Además, el nuevo gobierno de México ha puesto en práctica otro de los elementos que Mounk advierte en la guerra contra la prensa libre en regímenes autoritarios: se ha hecho de un coro de repetidores de la calumnia, la inexactitud y la descalificación. “La mayoría de los populistas”, dice Mounk, “construyen una red de voces leales en los medios que les aplauden cada decisión”. Mounk ejemplifica con lo que ha hecho el presidente de Estados Unidos: “Trump está construyendo su propia contraprogramación. Tiene una relación cercana con Fox News. Ha dado acreditaciones de prensa a sitios de internet marginales que respaldan su agenda de manera acrítica”. Lo mismo está sucediendo en México. El régimen lopezobradorista se ha rodeado de una red de sicofantes que cumplen un solo propósito: defender al régimen en cuanto espacio sea necesario. Esa defensa prácticamente unánime, que ya hubiera querido el priismo más rancio en su tiempo, incluye, frecuentemente, no el debate de ideas sino la descalificación sistemática de quien disiente. Al experto o al crítico se le calumnia o se le acusa de ser representante de una mafia, defensor de intereses perversos o lacayo de antiguos vicios. La evidencia no importa. Lo que interesa es el esputo, la mancha. La intención es la misma que describe Mounk: acallar el disenso y deslegitimar el ejercicio del periodismo y la crítica. Ocurre en las conferencias mañaneras, la prensa, la radio, la televisión y las redes sociales y, como demuestra Mounk, no es exclusivo de México. No por eso deja de ser alarmante, y mucho más en un país donde el ejercicio del periodismo implica, en el caso de miles de colegas de enorme valentía, un riesgo físico.

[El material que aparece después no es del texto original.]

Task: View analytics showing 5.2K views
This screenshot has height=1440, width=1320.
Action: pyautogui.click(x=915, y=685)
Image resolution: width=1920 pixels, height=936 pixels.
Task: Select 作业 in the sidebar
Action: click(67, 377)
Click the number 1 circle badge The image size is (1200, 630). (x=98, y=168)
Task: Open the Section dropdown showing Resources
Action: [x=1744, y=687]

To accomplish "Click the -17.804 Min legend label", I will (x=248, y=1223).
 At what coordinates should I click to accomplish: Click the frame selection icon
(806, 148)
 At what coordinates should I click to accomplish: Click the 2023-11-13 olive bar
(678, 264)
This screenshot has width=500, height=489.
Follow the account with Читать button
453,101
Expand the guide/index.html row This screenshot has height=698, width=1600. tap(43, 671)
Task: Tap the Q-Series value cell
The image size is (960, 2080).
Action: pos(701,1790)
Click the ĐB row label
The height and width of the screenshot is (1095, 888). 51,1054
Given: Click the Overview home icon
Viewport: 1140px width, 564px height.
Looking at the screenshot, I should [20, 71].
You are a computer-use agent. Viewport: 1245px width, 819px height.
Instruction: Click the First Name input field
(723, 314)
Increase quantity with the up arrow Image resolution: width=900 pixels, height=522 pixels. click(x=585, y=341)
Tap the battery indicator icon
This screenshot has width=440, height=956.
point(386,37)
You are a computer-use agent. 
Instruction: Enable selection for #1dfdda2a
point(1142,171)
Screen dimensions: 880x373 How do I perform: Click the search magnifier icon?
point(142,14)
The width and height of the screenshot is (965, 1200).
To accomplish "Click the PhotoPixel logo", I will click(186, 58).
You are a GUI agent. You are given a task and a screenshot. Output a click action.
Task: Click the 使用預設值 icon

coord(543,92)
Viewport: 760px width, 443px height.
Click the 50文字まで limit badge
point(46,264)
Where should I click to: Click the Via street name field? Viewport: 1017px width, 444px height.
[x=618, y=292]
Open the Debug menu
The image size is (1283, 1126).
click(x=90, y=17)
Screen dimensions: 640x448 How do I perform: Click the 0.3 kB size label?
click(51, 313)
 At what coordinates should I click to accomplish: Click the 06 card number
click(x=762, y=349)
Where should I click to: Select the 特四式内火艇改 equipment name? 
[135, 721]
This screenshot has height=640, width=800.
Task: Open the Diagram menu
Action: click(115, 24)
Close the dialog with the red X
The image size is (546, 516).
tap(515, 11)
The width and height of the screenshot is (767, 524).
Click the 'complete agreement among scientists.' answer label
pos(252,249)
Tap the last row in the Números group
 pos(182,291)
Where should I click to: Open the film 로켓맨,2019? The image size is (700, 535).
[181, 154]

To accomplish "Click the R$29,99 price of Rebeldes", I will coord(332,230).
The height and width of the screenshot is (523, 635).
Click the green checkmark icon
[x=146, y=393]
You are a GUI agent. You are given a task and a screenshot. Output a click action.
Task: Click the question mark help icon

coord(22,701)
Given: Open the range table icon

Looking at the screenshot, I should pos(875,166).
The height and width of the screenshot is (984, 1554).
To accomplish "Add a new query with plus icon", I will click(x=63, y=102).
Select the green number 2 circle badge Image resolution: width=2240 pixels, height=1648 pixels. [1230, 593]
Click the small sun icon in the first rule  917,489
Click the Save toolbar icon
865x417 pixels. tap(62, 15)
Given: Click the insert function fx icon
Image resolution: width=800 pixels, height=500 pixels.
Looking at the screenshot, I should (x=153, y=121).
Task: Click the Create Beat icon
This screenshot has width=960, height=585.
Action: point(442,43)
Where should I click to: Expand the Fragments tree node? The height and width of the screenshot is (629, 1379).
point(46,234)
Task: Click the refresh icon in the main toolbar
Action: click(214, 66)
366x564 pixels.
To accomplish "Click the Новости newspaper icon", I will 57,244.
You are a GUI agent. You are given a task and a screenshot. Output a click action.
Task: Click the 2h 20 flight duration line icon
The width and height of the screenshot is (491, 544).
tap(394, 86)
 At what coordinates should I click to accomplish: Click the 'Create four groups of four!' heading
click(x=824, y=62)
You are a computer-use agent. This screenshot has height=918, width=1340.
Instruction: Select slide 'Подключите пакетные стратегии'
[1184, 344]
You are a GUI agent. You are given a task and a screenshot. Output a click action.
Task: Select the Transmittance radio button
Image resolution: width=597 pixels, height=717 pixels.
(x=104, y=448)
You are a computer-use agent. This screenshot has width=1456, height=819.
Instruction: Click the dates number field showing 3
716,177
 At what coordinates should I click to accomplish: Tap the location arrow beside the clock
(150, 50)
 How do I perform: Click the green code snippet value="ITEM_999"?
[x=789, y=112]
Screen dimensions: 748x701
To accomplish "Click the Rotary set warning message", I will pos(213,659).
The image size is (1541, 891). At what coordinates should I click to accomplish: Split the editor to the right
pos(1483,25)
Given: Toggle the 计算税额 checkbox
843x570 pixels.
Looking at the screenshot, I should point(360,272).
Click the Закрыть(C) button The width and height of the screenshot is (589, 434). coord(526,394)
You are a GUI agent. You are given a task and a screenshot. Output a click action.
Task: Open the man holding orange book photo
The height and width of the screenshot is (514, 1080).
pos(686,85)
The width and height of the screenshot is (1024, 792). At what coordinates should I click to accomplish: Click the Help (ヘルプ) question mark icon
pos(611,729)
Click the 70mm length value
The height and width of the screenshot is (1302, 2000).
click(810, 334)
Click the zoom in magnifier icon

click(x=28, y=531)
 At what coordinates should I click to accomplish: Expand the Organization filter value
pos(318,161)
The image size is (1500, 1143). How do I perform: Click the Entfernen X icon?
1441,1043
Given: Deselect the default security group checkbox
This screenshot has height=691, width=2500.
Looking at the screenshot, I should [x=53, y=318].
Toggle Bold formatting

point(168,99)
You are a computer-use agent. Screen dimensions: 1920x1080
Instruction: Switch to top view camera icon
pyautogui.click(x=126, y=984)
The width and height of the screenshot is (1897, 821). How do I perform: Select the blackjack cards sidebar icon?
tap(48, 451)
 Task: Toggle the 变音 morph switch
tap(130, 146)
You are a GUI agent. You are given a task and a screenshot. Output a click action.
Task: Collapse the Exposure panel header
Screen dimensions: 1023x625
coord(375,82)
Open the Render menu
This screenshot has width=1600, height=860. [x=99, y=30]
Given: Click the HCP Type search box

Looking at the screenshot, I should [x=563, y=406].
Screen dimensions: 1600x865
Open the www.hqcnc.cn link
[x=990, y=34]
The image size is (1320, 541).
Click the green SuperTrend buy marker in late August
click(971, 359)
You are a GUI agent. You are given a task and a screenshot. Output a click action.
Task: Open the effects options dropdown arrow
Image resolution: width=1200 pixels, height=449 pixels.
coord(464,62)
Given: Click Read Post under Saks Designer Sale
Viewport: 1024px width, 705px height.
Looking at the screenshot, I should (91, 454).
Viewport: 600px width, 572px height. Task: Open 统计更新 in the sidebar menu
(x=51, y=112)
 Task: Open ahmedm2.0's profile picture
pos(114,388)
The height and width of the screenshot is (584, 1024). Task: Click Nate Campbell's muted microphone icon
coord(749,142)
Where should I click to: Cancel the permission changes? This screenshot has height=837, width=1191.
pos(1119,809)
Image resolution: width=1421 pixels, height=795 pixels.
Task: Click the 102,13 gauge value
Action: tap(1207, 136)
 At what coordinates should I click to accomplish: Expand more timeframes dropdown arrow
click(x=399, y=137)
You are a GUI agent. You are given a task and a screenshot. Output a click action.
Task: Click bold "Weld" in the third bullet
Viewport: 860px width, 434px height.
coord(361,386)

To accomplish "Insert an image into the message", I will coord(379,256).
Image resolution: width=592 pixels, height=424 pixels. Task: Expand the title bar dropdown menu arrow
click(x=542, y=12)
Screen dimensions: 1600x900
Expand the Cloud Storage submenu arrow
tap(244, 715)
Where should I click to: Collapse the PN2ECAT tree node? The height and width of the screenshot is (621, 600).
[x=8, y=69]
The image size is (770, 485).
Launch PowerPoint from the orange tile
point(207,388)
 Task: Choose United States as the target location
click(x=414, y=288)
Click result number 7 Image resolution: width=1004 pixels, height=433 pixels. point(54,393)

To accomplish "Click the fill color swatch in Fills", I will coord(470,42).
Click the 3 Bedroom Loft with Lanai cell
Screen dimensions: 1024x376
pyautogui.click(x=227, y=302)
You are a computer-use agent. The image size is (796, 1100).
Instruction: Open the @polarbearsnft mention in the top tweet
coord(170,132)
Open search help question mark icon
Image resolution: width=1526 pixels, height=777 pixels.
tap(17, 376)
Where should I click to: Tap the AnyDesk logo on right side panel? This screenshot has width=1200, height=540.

La prensa y la crítica mexicana necesitan protección. Contra lo que el sistema de adoradores del presidente de México insiste en vender, la salud de la vida pública mexicana depende en buena medida de la robustez de su prensa. El gremio mismo debería ser el primero en abrir los ojos y dar un golpe en la mesa: la historia demuestra que la tentación autoritaria es una espiral. En México ha comenzado a girar. Conviene a todos detenerla con trabajo, valentía y solidaridad, todo en defensa de las libertades que se han conquistado.